Ira Augustus Hunt Jr. was born in Lincoln, Nebraska on July 23, 1934. He attended the United States Military Academy graduating in the class of 1945.

==Military career==
Hunt was assigned to the Corps of Engineers upon graduation. He served as a commander of the 12th Engineer Battalion, 8th Infantry Division in West Germany from 1964 to 1966. He later served as a Military Assistant in the Office of Organization and Management Planning, Office of the Secretary of Defense.

During the Vietnam War he served as Chief of Staff of the 9th Infantry Division under Major General Julian Ewell.
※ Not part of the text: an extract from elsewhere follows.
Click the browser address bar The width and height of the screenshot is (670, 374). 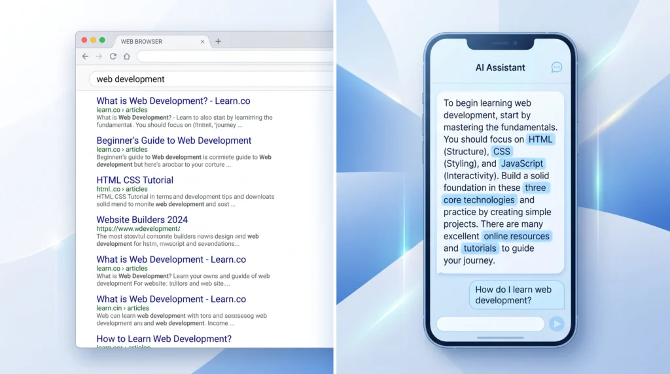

He subsequently served as commander of the 1st Brigade, 9th Infantry Division.

Hunt served as deputy commander of United States Support Activities Group from 1973 to 1974 and served temporarily as Defense Attaché at the Defense Attaché Office, Saigon during a change of command in August 1974.

Hunt served as Deputy Chief of Staff for Training and Schools, Headquarters, United States Army Training and Doctrine Command, Fort Monroe, Virginia.

==Writing==
Hunt was the author of several books on the Vietnam War:
- Sharpening the combat edge: The use of analysis to reinforce military judgment (1974) with LTG Julian Ewell
- The 9th Infantry Division in Vietnam: Unparalleled and Unequaled (2010) ISBN 9780813126470
- Losing Vietnam: How America Abandoned Southeast Asia (2013) ISBN 9780813142081
- My Lai Cover-Up Deceit and Incompetence (2018) ISBN 9780998685144

==Personal life and death==
Ira A. Hunt Jr. retired from the Army in 1978. He died in Fairfax County, Virginia on May 23, 2022, at the age of 97.

==Decorations==
His decorations included the Silver Star (2), the Legion of Merit (4), the Distinguished Flying Cross and the Distinguished Service Medal (2).